To build quantum systems that leverage these quantum effects, however, computing design has to evolve rapidly. IBM has been at the forefront of that effort, Gil explained: The company first placed a small, five-qubit quantum computer online in the cloud in 2016.
To make a quantum computer work, he continued, superconducting technology within the machine converts information flowing into the system into microwave pulses that travel into a cryostat — basically, a deep-freezer — while the entanglement, superposition and interference operations take place.
“One of the coldest places in the university is actually the bottom of a quantum computer,” noted Gil, and IBM’s machines are cooled to near absolute zero (about -460 degrees Fahrenheit, which is the coldest theoretical temperature anything can be).

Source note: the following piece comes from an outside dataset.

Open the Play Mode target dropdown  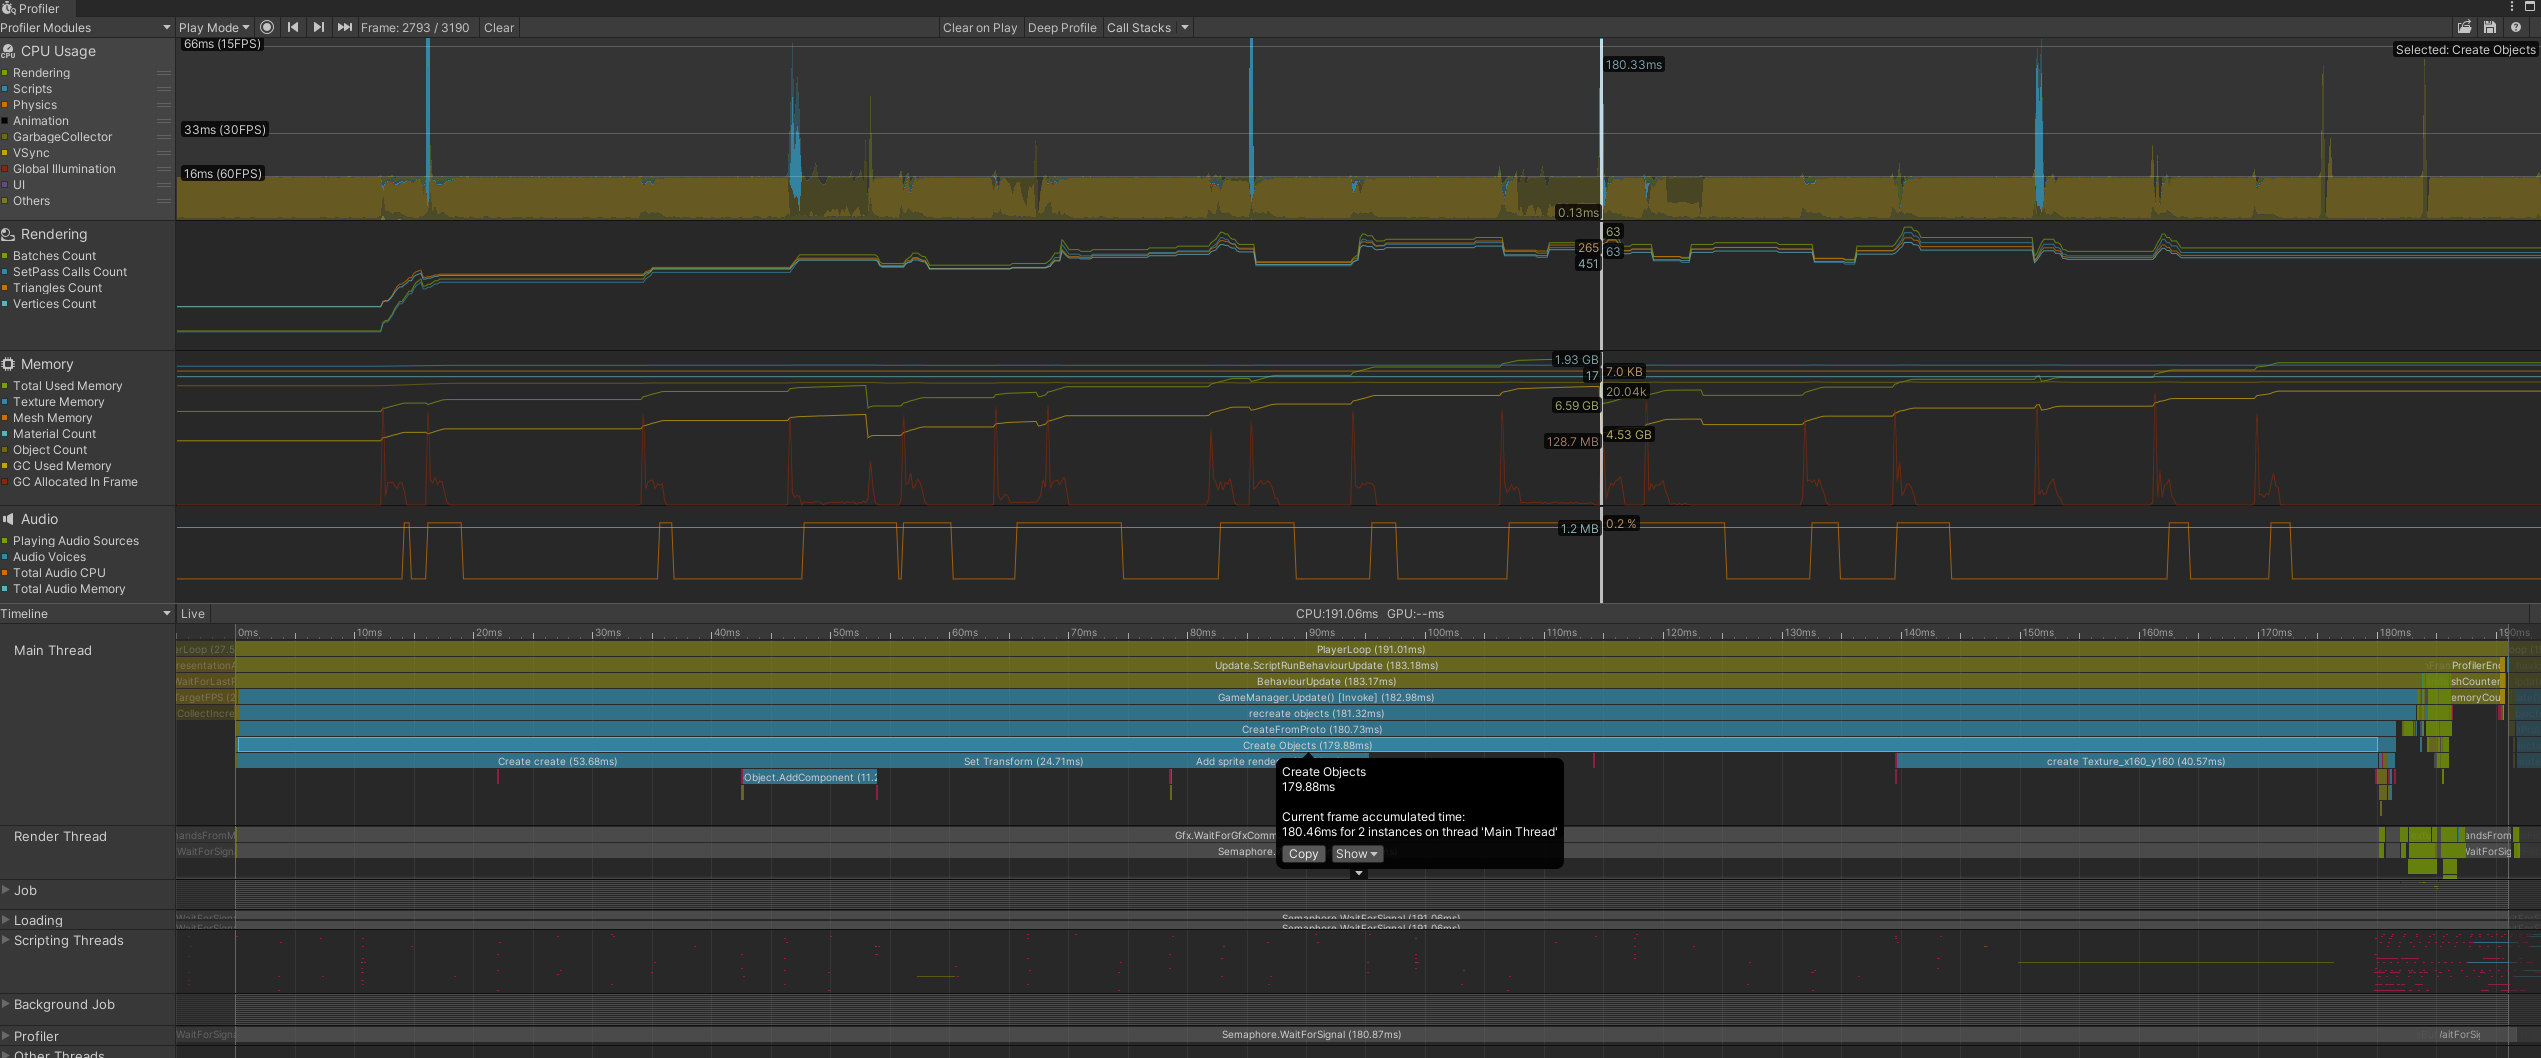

Up next: Solving the biggest challenges
As demand continues to explode for these new computers, IBM has chosen to double down on its own technologies, Gil said, and is now developing, testing and building newer versions of quantum computers that will incorporate multiple quantum processors within individual cryostats, as well as multiple cryostats connected to one another.
The ultimate goal of more powerful quantum computing? Societal betterment. Gil listed a few potential uses: These computers could help iterate new antibiotics, battery technologies, energy catalysts, fertilizer chemistries, stronger aircraft materials, as well as address other challenges.
“This is the story that is unfolding,” he concluded. “We’re living, this decade, in the opportunity not only to build these technologies but to unleash them to actually solve problems that we could not solve before… and we could use the help.”
A spirited question-and-answer session with the Stevens audience followed, during which Gil affably touched on everything from technical metrics to the emerging interconnections between AI and quantum and the economics of designing and building quantum computers (tens of billions of dollars, at minimum).
He also discussed quantum partnerships to address health challenges; the types of problems quantum computers will be best suited to address going forward; and the unique quirks and challenges of quantum systems — they require their own specialized computing programs, for instance, and also do not possess ‘memory’ in the conventional sense that stores data perfectly and can bring it back up later at the touch of a button.
“You cannot clone quantum information,” he explained. “You measure… and then it’s gone.”
President Farvardin concluded the event by conferring the ninth President’s Medal upon Gil and announcing a new first-year Stevens scholarship in the speaker’s name.
Gil also held a private roundtable with Stevens students prior to his talk.